Task item:
Find the line holding "Task: Open the" in the entries below. Give it again exactly, along with every line after it up to and including the line holding "The image size is (1041, 431).".

□ □ □ □ □ □ □

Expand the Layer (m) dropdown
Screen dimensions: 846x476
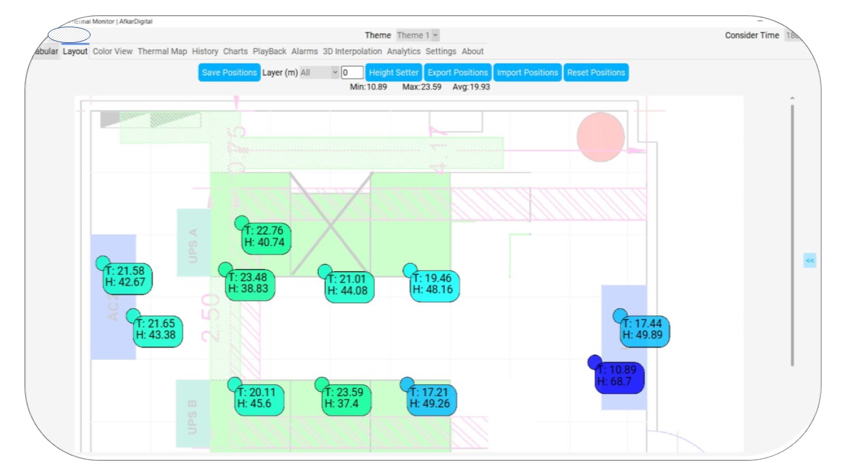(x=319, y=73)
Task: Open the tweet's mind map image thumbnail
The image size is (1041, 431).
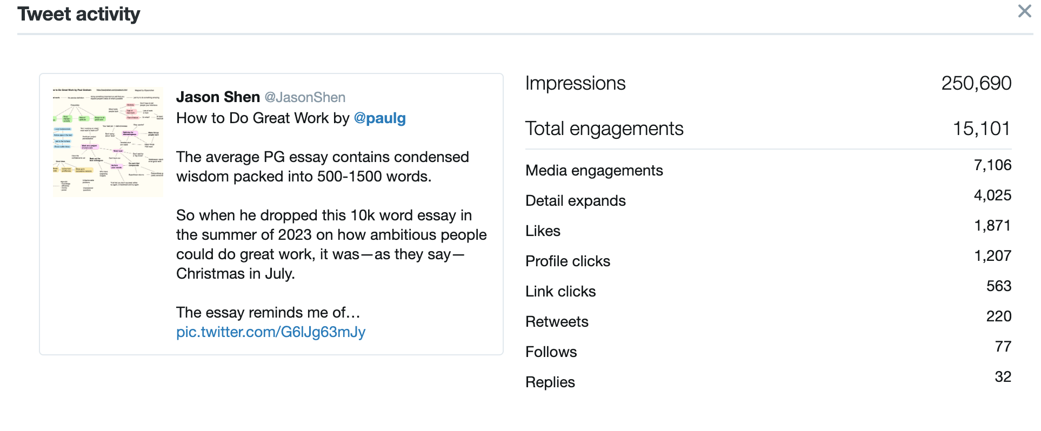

□ □ □ □ □ □ □

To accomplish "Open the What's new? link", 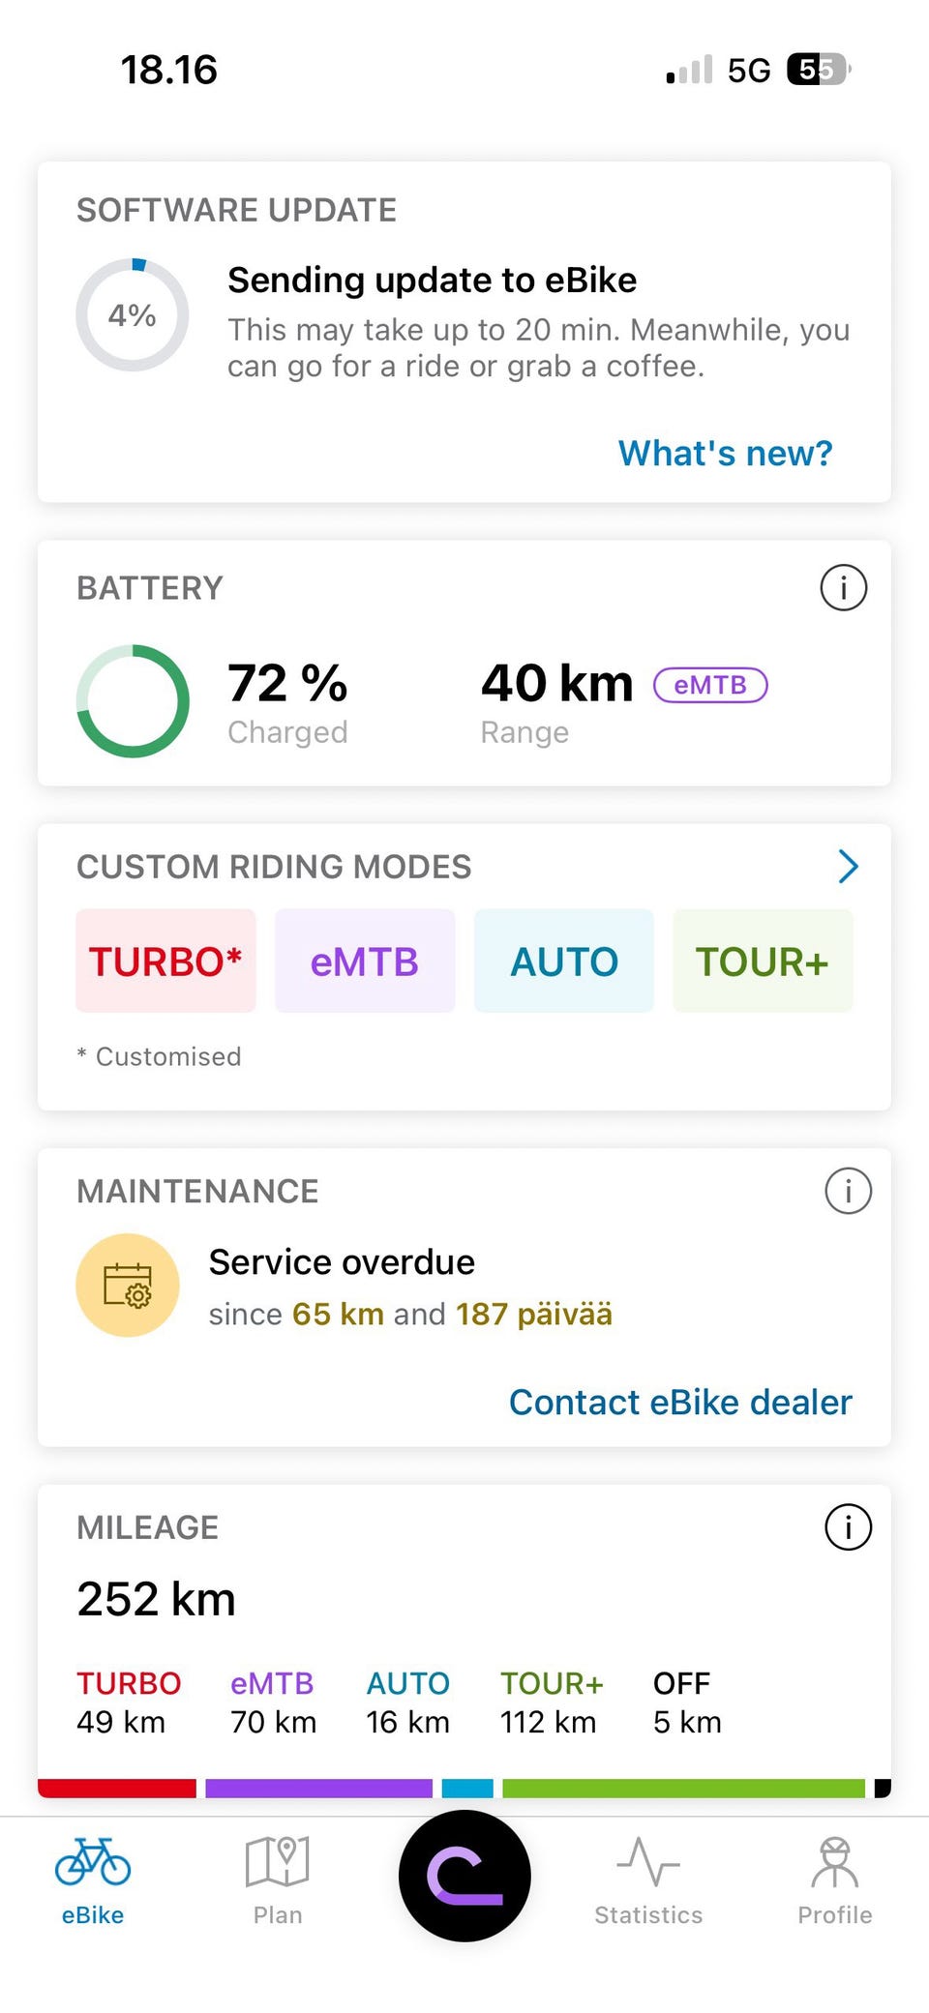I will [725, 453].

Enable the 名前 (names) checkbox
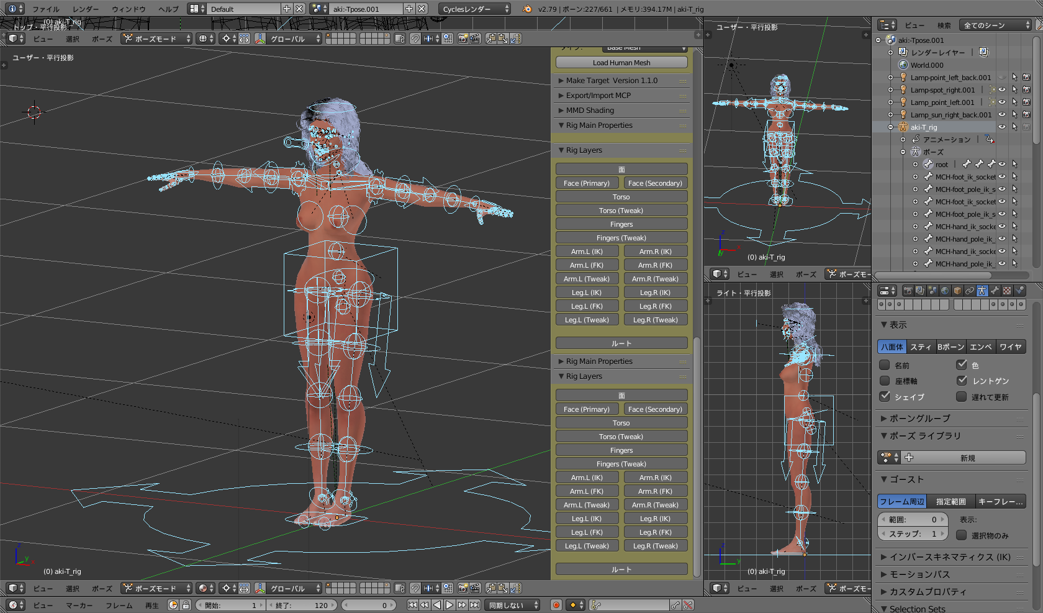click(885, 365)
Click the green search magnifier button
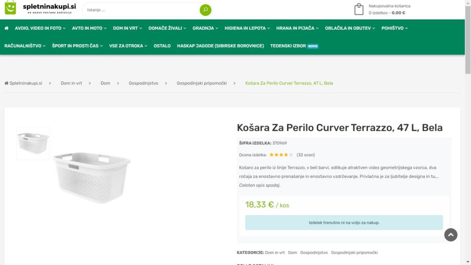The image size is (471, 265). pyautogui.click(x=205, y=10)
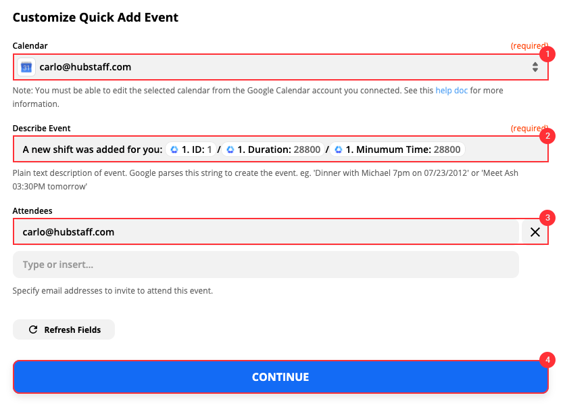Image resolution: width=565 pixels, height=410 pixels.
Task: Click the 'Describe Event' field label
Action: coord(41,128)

□ □ □ □ □ □ □

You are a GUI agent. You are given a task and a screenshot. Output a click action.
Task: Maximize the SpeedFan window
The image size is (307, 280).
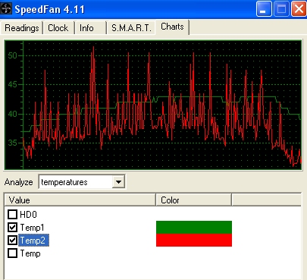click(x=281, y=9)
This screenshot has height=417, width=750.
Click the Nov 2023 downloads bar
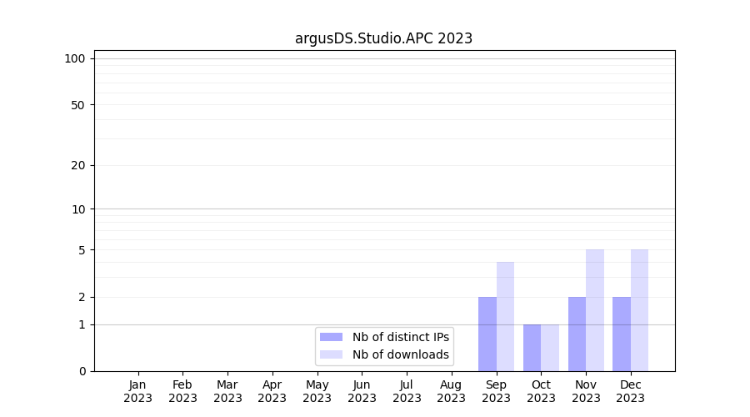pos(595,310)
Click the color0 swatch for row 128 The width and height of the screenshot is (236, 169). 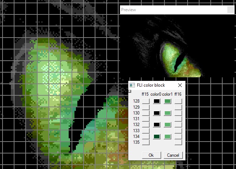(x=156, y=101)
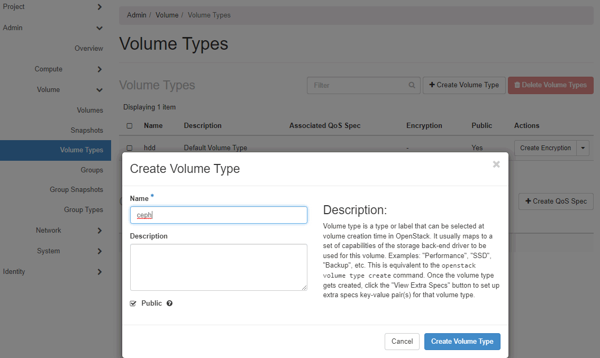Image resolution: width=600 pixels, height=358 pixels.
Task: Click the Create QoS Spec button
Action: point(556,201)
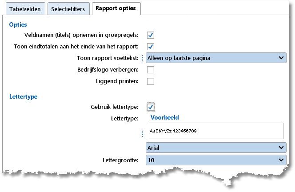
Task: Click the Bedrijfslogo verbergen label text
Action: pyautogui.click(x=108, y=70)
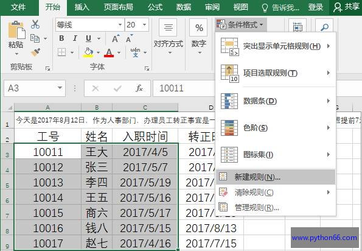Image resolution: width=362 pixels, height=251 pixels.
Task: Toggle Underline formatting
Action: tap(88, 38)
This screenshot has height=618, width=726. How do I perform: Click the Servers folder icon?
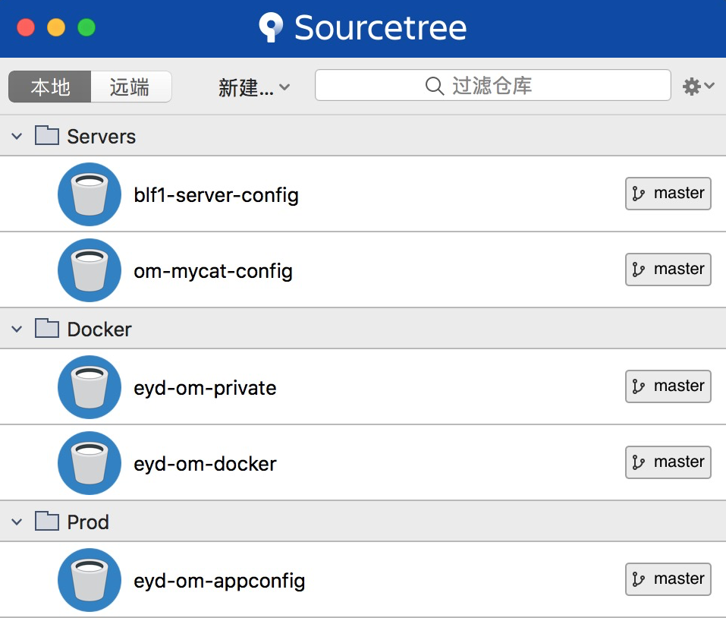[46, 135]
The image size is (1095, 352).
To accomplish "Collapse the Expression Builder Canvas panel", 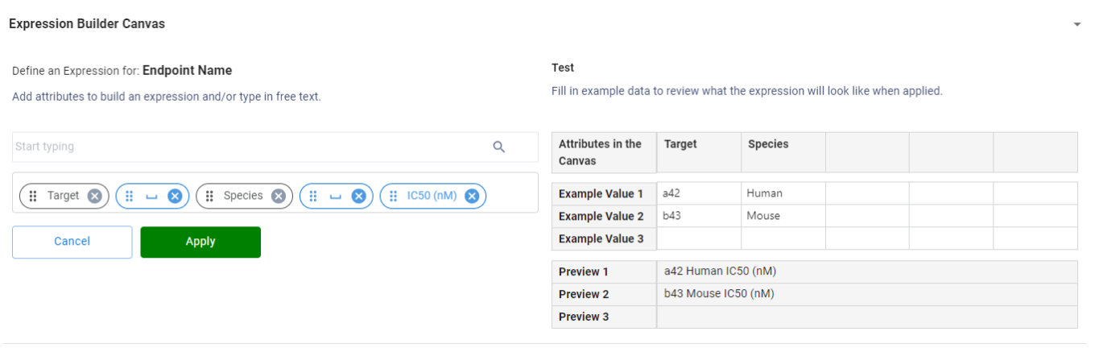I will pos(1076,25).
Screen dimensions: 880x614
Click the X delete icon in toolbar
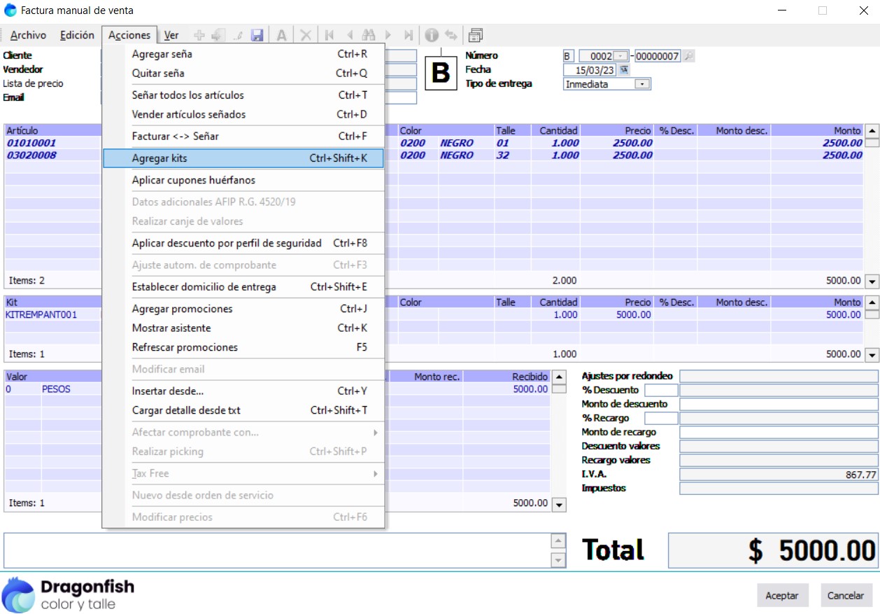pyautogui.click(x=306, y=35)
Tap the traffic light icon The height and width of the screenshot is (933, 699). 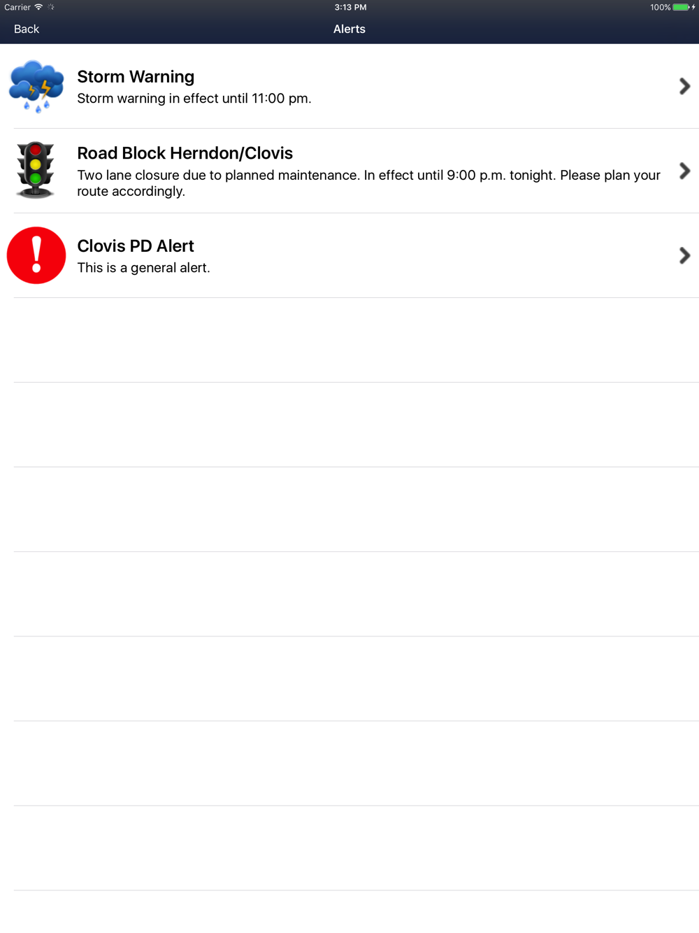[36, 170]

□ □ □ □ □ □ □

Reply:
Task: Open the tweet's mind map image thumbnail
The image size is (1041, 431).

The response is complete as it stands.